Print nothing except the lines of the listing below from the line with "Standard (1187, 293)" to the line with "E-mailadres (78, 265)", each exactly as written, both ends included.

———

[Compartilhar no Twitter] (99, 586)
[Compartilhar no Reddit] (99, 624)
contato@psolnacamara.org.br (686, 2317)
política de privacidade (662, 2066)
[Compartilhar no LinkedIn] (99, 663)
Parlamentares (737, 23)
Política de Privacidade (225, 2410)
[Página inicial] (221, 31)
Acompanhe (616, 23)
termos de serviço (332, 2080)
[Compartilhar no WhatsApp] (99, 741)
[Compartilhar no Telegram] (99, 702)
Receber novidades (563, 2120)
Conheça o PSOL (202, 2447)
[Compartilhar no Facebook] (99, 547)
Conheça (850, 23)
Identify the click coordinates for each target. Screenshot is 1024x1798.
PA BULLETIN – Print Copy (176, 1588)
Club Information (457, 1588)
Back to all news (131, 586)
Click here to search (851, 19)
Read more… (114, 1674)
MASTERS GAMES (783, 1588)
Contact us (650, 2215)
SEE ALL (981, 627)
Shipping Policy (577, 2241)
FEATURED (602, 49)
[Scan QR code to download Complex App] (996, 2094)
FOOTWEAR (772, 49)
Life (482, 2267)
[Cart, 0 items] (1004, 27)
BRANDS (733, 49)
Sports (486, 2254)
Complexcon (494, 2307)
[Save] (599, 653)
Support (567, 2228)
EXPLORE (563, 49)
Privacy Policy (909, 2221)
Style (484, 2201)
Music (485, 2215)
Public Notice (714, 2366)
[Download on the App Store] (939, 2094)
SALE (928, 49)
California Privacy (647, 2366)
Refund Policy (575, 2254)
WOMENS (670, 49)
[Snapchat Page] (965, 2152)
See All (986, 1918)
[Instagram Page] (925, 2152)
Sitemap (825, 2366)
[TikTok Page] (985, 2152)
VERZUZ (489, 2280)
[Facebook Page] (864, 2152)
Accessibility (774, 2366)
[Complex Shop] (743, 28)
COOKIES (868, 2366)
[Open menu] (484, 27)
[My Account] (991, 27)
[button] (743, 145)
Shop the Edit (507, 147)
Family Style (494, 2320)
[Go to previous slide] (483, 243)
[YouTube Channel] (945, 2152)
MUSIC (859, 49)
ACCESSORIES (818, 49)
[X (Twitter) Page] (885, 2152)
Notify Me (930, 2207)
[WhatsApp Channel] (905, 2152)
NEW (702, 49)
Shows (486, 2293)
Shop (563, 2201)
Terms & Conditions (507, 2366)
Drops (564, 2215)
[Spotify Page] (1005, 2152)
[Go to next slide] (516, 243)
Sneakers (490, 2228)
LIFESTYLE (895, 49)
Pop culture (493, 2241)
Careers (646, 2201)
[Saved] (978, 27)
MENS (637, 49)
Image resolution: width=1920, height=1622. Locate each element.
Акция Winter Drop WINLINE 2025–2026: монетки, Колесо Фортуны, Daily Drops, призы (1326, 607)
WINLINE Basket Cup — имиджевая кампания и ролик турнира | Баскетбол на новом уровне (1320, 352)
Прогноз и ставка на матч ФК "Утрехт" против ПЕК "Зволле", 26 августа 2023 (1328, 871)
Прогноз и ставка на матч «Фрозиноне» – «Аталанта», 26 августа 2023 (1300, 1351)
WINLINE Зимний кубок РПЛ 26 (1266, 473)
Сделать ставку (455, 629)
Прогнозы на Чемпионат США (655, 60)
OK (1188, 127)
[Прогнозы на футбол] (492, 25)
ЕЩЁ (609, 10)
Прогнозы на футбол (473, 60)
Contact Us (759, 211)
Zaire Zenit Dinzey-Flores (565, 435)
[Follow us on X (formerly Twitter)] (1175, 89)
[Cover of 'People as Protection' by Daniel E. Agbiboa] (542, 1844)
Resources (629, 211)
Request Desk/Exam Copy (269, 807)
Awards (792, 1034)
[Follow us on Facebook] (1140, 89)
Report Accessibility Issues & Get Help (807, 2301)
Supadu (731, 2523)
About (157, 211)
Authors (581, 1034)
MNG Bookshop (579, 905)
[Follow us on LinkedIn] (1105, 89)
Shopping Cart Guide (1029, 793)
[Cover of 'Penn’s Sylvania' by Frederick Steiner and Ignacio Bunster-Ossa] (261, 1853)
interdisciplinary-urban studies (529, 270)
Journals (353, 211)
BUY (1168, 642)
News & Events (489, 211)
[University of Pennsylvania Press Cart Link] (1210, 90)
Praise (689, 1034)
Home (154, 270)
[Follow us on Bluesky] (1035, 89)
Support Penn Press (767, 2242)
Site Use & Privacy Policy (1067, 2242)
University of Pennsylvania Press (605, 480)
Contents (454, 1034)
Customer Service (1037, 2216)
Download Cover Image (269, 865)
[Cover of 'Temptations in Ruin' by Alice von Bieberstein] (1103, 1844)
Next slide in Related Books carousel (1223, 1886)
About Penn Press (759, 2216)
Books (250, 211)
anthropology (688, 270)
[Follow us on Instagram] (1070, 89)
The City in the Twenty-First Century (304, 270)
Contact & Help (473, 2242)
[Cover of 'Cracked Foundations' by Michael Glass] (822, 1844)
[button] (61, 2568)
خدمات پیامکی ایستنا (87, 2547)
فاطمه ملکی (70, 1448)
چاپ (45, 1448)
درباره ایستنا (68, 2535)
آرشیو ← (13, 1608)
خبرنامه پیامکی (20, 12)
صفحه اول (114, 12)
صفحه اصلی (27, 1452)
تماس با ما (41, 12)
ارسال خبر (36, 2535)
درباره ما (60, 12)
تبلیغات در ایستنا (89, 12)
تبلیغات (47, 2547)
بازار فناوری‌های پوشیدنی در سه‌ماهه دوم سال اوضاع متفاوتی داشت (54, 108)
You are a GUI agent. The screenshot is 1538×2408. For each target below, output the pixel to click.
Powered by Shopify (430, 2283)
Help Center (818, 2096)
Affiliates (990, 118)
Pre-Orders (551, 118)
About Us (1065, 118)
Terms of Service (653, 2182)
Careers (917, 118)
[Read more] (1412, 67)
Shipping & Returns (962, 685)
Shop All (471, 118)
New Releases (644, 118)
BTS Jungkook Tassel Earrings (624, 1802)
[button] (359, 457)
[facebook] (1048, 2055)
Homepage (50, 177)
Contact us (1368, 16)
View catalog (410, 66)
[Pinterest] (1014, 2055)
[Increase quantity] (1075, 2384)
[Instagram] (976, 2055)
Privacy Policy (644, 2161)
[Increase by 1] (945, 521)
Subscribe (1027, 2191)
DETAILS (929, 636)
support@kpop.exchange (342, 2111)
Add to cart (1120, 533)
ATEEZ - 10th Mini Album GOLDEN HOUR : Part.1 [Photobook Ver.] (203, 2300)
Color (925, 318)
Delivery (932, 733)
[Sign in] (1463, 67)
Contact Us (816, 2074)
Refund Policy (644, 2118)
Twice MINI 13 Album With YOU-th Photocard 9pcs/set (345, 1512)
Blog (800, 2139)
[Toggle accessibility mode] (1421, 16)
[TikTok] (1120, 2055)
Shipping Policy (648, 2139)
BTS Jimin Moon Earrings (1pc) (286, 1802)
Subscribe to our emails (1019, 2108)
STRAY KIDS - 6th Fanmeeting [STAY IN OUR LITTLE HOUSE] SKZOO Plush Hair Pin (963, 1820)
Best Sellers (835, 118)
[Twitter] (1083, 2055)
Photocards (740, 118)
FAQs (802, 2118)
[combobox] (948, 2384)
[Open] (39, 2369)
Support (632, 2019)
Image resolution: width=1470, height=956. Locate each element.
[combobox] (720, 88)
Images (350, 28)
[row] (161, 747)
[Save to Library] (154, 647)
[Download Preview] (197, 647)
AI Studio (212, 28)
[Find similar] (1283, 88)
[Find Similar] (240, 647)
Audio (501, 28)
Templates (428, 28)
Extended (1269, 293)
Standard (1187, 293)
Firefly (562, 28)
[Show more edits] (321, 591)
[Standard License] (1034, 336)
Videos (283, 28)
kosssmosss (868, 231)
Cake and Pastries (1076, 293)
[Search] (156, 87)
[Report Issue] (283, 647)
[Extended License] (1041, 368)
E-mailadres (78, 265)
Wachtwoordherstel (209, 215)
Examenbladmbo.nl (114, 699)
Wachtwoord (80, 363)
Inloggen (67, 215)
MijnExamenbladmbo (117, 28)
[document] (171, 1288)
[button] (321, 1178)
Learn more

———

*RESULT FOR THIS TASK:*
Standard (1187, 293)
Firefly (562, 28)
[Show more edits] (321, 591)
[Standard License] (1034, 336)
Videos (283, 28)
kosssmosss (868, 231)
Cake and Pastries (1076, 293)
[Search] (156, 87)
[Report Issue] (283, 647)
[Extended License] (1041, 368)
E-mailadres (78, 265)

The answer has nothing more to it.